Zugegeben, ein wenig Unwohlsein beschleicht 
einen doch bei dem Gedanken, dass seit gestern inklusive dem 
Deutsch-Türken Murat Kurnaz nun drei ehemalige Häftlinge des 
US-Gefängnisses Guantanamo in Deutschland leben. Zwar haben die 
Geheimdienste der USA den dreien in sicher stundenlangen und kaum 
zimperlichen Verhören keine Terrorpläne oder gar die Beteiligung an 
den Anschlägen vom 11. September 2001 nachweisen können. Aber 
Selbstmordattentäter verbreiten rund um den Globus soviel Angst und 
Schrecken, dass auch am unschuldigsten Moslem Verdacht hängt. Soweit 
haben Terror und Krieg gegen den Terrorismus viele in der westlichen 
Welt gebracht. Dennoch ist es richtig, dass Deutschland wenigstens 
drei offensichtlich zu unrecht beschuldigten und eingesperrten 
Männern eine neue Heimat gibt. Es ist wahr, dass Deutschland mit 
Guantanamo eigentlich nichts zu tun hat. Diese traurige Geschichte 
ist im Grunde Sache der Amerikaner.

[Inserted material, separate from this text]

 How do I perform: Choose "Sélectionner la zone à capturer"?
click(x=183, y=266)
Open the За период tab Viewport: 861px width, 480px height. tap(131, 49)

Wahr ist auch, dass die Aufnahme 
der Ex-Häftlinge mit immensem Aufwand verbunden ist. Und es stimmt 
natürlich, dass ein Restrisiko nie ganz ausgeschlossen werden kann. 
Die Sauerland-Gruppe hat gezeigt, dass aus zunächst ganz normalen 
Menschen jederzeit Mordmaschinen werden können. Und doch ist es ein 
notwendiger Akt der Humanität, dass die Unschuldigen unter den fast 
800 Weggesperrten von Guantanamo ein neues, freies Leben anfangen 
können. Diesem Anspruch kann Deutschland sich nicht entziehen. Alle 
Bundesregierungen seit 2001 haben Guantanamo kritisiert und zu Recht 
angeprangert, dass weder Gerichtsverfahren stattfanden noch Anwälte 
sich um die bis zu neun Jahre lang Inhaftierten kümmern durften. 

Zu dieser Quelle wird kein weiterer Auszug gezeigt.